In 339 BCE the situation in Athens became much more alarming than in 348 when Philip had attacked Olynthus and its allies, a matter Athens (excluding Demosthenes) did not consider an immediate threat. In 339 Philip had seized Elateia in Phocis, which was a closer and more serious danger to Athens. Demosthenes did not have any trouble persuading the Assembly to allocate all the public funds to the stratiotika and Philochorus, in a fragment preserved by Dionysius of Halicarnassus (ad Ammaeus 1.11), further illustrates Demosthenes’ success:

The people, after listening to the letter [a letter of allegations Philip made against the Athenians] and to the exhortations of Demosthenes, who advocated war and framed the necessary resolutions, passed a resolution to demolish the column erected to record the treaty of peace and alliance with Philip, and further to man a fleet and in every other way to prosecute the war energetically.

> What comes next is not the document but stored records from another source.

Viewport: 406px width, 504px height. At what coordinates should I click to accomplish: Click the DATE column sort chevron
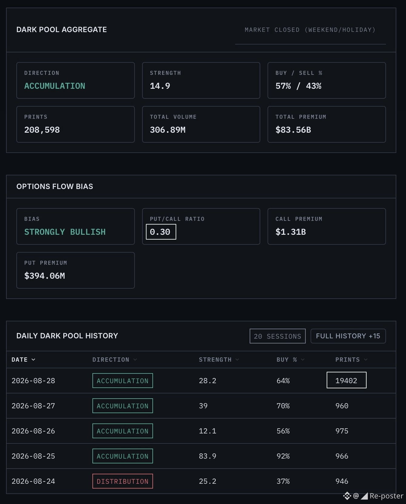[x=33, y=360]
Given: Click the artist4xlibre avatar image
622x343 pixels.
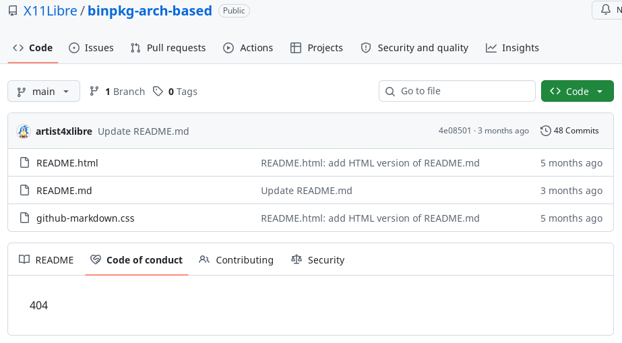Looking at the screenshot, I should [24, 131].
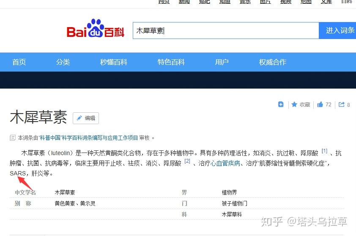Click the Baidu Baike paw logo

tap(96, 28)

== The diminishment of the Theorika ==
The fact that Demosthenes did not face charges for breaking Eubulus’ law suggests that he was able to have the law repealed sometime around 339. In the year 337/6 Demosthenes became the head of the theorika and donated 10,000 drachmas of his own money (Aesch. 3.24) while revenues were being funneled to the stratiotika; but his donations lasted only one year. Upon the reinstitution of the theorika he attempted, through private gifts and a large festival, to make up for the privileges the Athenians had lost after adopting his financial policy. Shortly after Demosthenes’ promotion the Theoric Board was weakened by the law of Hegemon, which prohibited men from holding offices for more than four years; before this law, Theoric officials could be elected over and over again in successive terms. Hegemon was a member of the opposition party along with Aeschines and Demades, and it is difficult to determine a political reason behind his law other than it was “an intended slap at Demosthenes”. Lycurgus had also become a rival for the boule's control over finances and climbed the ladder of power until he assumed jurisdiction over the state's treasury in 337/6 as the Controller of Finances (ὁ ἐπὶ τῆς διοικήσεως), which the Theoric Board had previously monopolized. He governed this seat for twelve consecutive years until 326/5 when his and Demosthenes’ rival, Menesaichmus, took over the position.

Despite its diminishment of powers, the Theoric Board existed in some way or another up until Aristotle's Athenian Constitution (326-323 BCE). Lycurgus was using most of the state's income to pay for its defense, building projects, and religious festivals, which maintained some sense of the theorika's continuation in Athens. One of the last references to the theorika involved Demades’ notorious attempt at bribing the Athenians. In 331 King Agis III of Sparta persuaded Athens to join him in Sparta's revolt against Alexander. The Athenians begged Demades, who was then a member of the Theoric Board, to grant money to be used towards the deployment of triremes to aid in the rebellion. His response, as recorded in Plutarch's Morals (Praecepta Gerendae Reipublicae 818 E-F), was:

You have money, for I have made provision for the Festival of the Pitchers that each of you receive a half-mina; but if you prefer to use the money for this enterprise, use your own money for the Festival.

Demades’ bribery successfully kept the Athenians from taking up arms against Alexander.